Egan menahan tawa. "Aku lebih suka 'memakanmu' daripada membunuhmu."

Tanda kutip yang dibuat oleh gerakan tangan Egan justru membuat Sabia makin sebal kepadanya.

"Ayolah, Bi! Aku janji. Aku tidak akan membawamu ke tempat yang tidak kau suka. Kau aman. Aku tidak akan macam-macam. Aku ... aku hanya ingin menghabiskan malam festival ini di tempat berbeda bersamamu. Hanya denganmu.
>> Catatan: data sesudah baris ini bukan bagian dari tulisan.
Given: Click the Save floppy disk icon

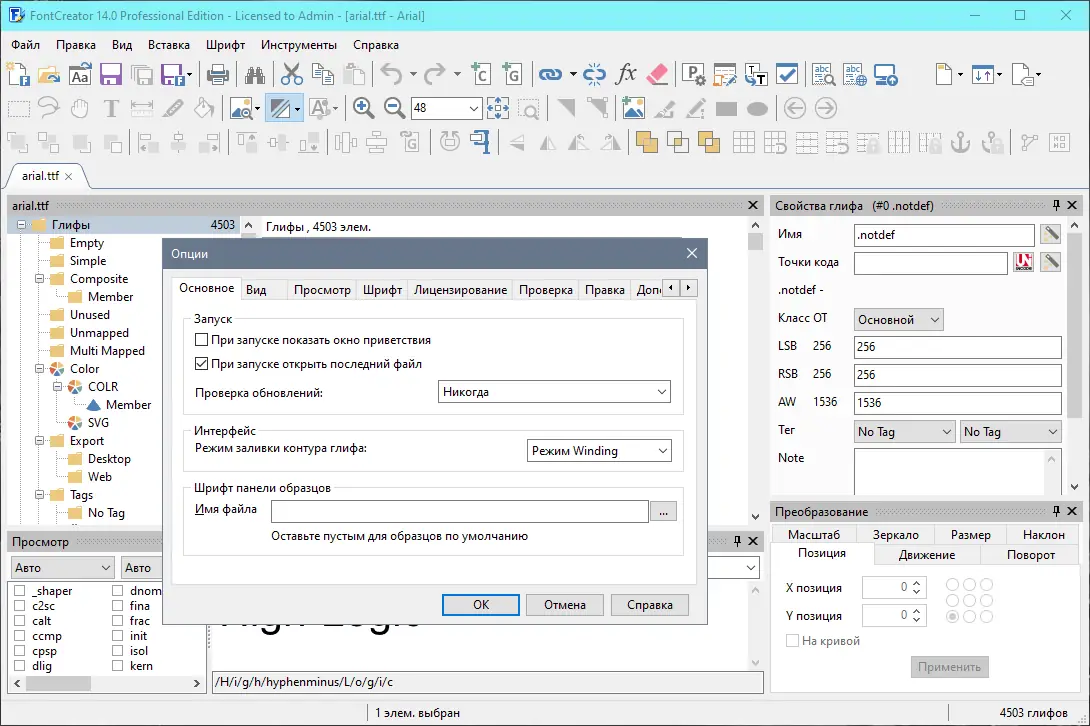Looking at the screenshot, I should pos(111,74).
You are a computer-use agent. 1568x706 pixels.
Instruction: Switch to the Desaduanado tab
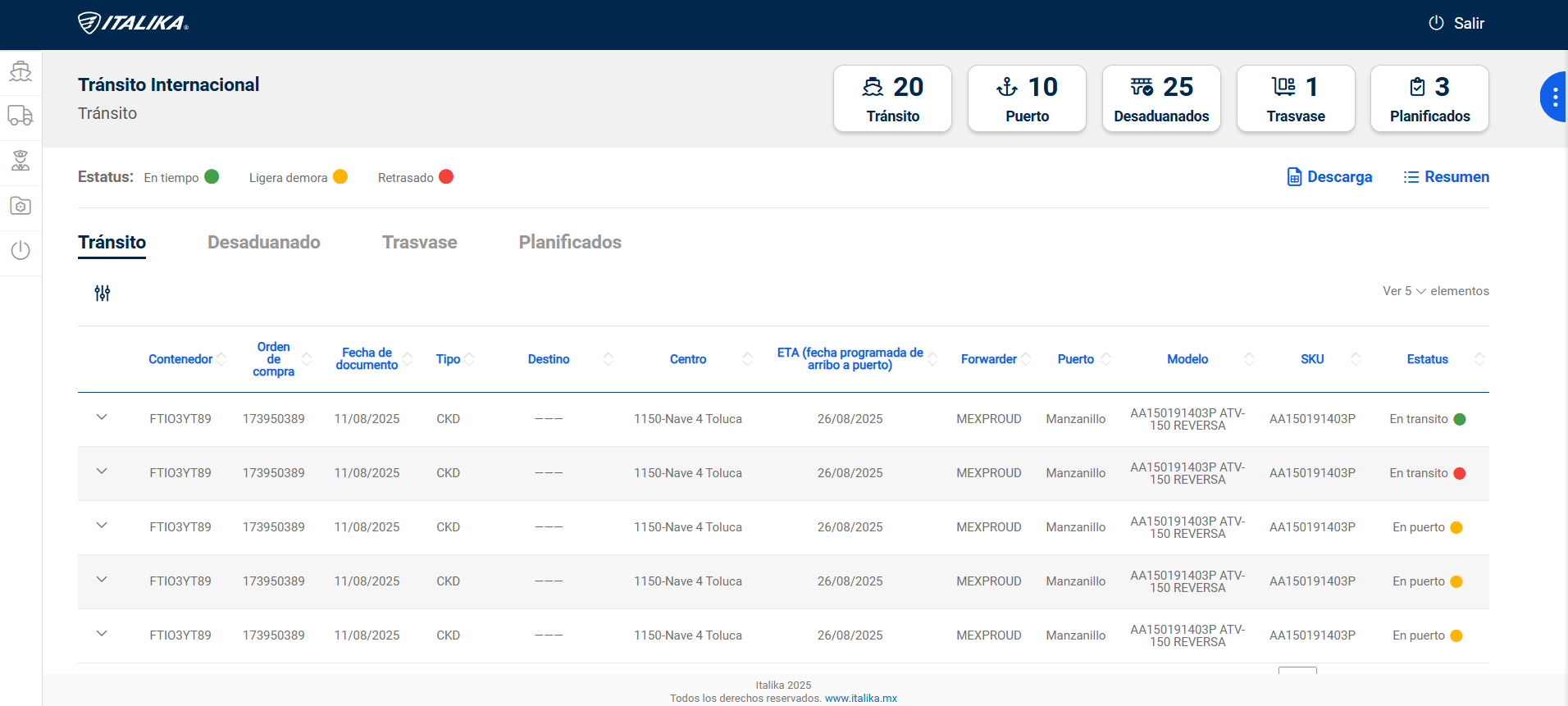(263, 242)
Berdua saja."

"B-Bi?" Sabia mengerjap-ngerjap bingung. Dipanggil hanya suku kata namanya justru menggilakan dentuman di balik dada. Mantan pacarnya saja tidak pernah memanggil Sabia dengan frasa sependek itu. Frasa pendek yang justru terdengar lebih intim.

"Kenapa? Kau tidak suka kupanggil 'Bi' saja?"

"T-tidak." Wanita itu buru-buru berbalik. Sial! Kenapa dengan dadaku? Kenapa malah berdentum aneh begini? Apa karena aku kebanyakan makan, ya, tadi?

"Serius kau tidak suka kupanggil 'Bi'?" Egan memburu. Melangkah ke hadapan wanita itu. Mencari tatapan Sabia yang melengos ke arah lain.

"B-bukan begitu maksudku." Gelisah membuatnya meremat-remat tidak jelas pinggiran gaun. "K-kau orang pertama yang memanggilku dengan hanya satu suku kata. Rasanya ... agak aneh."

Egan paham. Dia bisa menangkap lewat ekspresi wanita di hadapannya. Terdengar menyangkal, tetapi Egan tahu bahwa wanita itu menerima panggilan khusus darinya. Terkesan, begitulah yang ditangkap Egan lewat mimik yang terlukis.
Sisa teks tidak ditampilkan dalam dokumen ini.